I didn’t understand that until about five years ago. I had been teaching, for some years, a survey course titled “Mass Media and Society.” Doing that work, it became clear to me that the definition of “news,” and the values and categories of news, were not created by the media. They were created by early humans, tens of thousands of years before the media existed. Taken together, they constituted a “reaction package,” that humans from the earliest days to the present, carry around with them all the time. The media simply took that reaction package, starting about 3,500 years ago, and turned it into a business.

It made me curious. I wanted to test it. Back in my “Introduction to News Writing” classes, on the first day of the semester, I said, “Before I teach you a single thing in this class, you already know what the news is.” I gave them a page of notes, several lines of details, arranged randomly, about an event that had “happened” that day.

“Imagine you are reporters for the morning paper. I want you to look at this information, then write the first sentence of the story – what this information is about – and bring it with you to our next class. I will ask you to read your sentence, and we will see if you know what the news is.”

Their rate of success was about 90 percent, and after five years – 10 semesters – of testing, it remains steady at about that level. They were carrying the reaction package around all along. It must mean that most – practically all – of the American population knows what the news is. It must mean that Stuart Jewell knows what the news is. So what is it, about what columnists and reporters do, that seems strange to him?

It brings us back to the beginning: education. A free press is vital to the survival of a democracy, so vital that it predates the Constitution. Very interesting to realize that the Constitution did not create press freedom. The First Amendment states, in part: “Congress shall make no law abridging the freedom of the press.” The key word is “abridging,” which means to reduce in scope, or diminish. That means the framers understood, in the infant democracy after the Revolution, that freedom of the press already existed.

The First Amendment guarantees the press almost absolute power to do its job. Now we have evidence of citizens to whom this work, of columnists and reporters, seems “strange.” I remember that strangeness very well, leafing through an algebra book that had just been issued to me and thinking, “I’ll never learn this stuff.” But I did, and I was allowed to move on toward graduation.

What is strange to me is that if algebra is required for high school graduation in the United States of America, then news – this conscious-unconscious reaction package that we all carry – sure as hell should be, too. It is vital to a basic understanding, and a basic acceptance, of how this enormously powerful, beyond abridging, press, the mainstream media, does its job.

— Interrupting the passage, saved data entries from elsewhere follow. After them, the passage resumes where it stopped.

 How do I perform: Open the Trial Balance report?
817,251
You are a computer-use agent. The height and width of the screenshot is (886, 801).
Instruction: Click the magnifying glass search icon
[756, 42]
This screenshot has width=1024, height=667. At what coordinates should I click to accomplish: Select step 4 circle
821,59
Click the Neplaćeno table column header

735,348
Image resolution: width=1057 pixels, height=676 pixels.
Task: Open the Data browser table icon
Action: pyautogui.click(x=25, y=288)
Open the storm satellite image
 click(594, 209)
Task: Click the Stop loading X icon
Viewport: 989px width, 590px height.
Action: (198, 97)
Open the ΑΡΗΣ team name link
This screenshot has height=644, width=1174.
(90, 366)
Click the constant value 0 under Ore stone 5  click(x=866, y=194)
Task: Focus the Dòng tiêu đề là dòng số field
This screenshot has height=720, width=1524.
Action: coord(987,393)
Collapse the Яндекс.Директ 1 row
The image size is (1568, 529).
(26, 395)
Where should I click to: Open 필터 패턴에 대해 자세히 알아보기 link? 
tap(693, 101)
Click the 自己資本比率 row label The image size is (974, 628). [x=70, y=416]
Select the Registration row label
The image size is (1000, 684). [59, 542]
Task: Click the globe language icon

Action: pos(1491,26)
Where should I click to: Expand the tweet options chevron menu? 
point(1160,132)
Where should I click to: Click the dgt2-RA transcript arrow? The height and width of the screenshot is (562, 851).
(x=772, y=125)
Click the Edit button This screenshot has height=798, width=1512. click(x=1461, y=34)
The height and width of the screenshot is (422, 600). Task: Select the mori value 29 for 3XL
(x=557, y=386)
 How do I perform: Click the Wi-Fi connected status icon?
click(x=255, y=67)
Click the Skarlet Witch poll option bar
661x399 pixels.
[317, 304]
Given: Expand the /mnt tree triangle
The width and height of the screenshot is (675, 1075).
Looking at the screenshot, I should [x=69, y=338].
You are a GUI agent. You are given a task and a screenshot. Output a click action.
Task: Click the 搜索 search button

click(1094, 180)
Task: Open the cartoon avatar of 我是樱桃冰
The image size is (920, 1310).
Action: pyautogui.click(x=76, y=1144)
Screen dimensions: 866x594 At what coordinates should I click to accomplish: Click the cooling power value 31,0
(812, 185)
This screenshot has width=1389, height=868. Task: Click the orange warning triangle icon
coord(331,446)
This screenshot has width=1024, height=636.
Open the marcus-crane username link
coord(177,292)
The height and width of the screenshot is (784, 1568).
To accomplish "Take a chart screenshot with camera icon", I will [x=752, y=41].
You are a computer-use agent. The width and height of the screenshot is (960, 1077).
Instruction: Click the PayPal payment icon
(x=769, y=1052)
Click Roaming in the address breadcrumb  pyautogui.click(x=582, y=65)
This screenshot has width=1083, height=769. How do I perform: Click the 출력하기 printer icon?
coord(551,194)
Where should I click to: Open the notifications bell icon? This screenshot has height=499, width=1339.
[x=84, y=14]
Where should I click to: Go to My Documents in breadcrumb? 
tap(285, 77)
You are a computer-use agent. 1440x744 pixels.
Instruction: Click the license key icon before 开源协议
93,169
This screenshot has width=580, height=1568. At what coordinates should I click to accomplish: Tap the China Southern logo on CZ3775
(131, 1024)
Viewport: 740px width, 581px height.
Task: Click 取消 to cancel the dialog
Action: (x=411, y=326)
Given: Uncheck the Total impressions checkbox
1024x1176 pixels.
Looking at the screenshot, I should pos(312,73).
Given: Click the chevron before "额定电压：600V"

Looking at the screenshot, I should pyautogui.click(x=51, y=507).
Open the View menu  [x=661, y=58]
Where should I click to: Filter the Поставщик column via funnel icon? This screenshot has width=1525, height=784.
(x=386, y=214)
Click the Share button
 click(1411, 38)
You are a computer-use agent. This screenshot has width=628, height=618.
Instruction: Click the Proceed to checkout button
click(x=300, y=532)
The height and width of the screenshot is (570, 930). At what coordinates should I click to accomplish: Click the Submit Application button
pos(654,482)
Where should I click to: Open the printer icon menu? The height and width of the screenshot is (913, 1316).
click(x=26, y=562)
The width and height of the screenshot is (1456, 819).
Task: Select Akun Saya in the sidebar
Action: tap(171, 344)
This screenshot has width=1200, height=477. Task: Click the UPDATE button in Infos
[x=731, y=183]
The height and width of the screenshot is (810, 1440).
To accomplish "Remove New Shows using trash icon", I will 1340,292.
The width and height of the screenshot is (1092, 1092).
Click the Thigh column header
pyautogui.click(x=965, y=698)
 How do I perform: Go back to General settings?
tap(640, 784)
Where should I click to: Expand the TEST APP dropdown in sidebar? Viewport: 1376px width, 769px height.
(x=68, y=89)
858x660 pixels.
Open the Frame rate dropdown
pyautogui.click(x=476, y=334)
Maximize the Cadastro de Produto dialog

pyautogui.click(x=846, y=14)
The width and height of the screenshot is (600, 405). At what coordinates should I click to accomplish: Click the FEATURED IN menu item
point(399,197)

There is something else the public needs to understand. The media originally turned the human “reaction package” into a business to keep people informed. But that same reaction package makes people vulnerable to manipulation. Over time, the media, and groups (entertainment, marketing, political) who are expert in using media, learned and developed extremely sophisticated ways to use the package to manipulate public reactions. That is a second, and also enormously powerful, function of the media, and a powerful second reason for public education in the conjugation of the human responses that started it all.